▸ THE TASK:
Which three universities does the article on how Covid-19 is changing the university experience name in Surrey?

6th October 2020 | Surrey Views
Learning from our experiences: the essence of education How Covid-19 is changing the university experience
As places of work reopen and the new school year begins, Surrey’s three universities – Royal Holloway, Surrey, and University for the Creative Arts (UCA) – will soon start to welcome new and returning students; but in a Covid-secure world what will the student experience look like?
The termination of normal university life in March 2020 caused universities to change rapidly, moving teaching online and creating assessment regimes that fairly evaluated students who were no longer on campus. This transformation had to take into account students working from home, in different time zones, and with different digital capabilities and network connectivity. Seeking not to disadvantage graduating students, enormous progress was made in transforming the delivery of higher education, arguably achieving more in three weeks than in the preceding decade.
Over the summer vacation, our universities have had the opportunity to take stock, learn lessons and plan for the new academic year. Like many businesses, there is no going back to many of the old ways of working, but teaching and learning were already in transition. The days of a ‘master-apprentice’ model of learning, where students sat through hours of lectures being delivered by an expert, had already changed. Today, if a student has a question they can just as quickly look up the answer on their smartphone by using Google or texting a fellow class member than asking a question in a lecture hall. For some students, anxious about speaking in a large group, this is a liberating experience.

▸ INFORMATION PROVIDED:
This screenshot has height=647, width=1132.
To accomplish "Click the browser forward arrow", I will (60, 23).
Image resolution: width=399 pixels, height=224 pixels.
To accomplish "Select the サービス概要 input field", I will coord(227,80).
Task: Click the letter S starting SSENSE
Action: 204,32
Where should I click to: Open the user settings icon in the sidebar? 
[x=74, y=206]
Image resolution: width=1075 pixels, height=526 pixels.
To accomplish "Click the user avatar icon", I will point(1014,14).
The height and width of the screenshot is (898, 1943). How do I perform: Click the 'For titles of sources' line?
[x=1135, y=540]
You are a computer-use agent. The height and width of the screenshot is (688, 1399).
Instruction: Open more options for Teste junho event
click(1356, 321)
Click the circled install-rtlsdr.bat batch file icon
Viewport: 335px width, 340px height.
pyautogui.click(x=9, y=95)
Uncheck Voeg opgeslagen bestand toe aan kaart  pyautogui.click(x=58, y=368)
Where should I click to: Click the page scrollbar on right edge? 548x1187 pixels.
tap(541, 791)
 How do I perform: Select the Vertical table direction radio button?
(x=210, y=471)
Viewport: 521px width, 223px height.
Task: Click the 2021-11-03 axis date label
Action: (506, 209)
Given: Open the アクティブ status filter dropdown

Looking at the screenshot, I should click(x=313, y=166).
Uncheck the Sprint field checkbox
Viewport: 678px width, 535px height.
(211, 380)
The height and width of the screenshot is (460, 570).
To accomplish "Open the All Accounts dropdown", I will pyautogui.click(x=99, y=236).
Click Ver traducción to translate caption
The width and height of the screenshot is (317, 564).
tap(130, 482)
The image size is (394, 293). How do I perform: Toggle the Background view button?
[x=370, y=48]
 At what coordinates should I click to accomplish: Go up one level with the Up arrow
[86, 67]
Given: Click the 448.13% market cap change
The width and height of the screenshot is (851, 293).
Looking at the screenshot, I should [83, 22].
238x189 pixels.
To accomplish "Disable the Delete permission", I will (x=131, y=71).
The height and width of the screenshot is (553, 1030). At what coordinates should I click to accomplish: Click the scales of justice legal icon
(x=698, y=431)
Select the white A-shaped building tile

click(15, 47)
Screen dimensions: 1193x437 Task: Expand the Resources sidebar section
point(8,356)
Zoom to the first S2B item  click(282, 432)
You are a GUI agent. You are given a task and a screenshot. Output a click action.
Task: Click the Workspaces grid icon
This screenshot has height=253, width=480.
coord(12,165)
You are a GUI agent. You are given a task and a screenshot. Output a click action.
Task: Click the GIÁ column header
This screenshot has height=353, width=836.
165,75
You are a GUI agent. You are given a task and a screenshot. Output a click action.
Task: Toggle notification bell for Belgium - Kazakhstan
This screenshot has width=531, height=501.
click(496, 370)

▸ OUTPUT FOR THIS TASK:
Royal Holloway, Surrey, and University for the Creative Arts (UCA).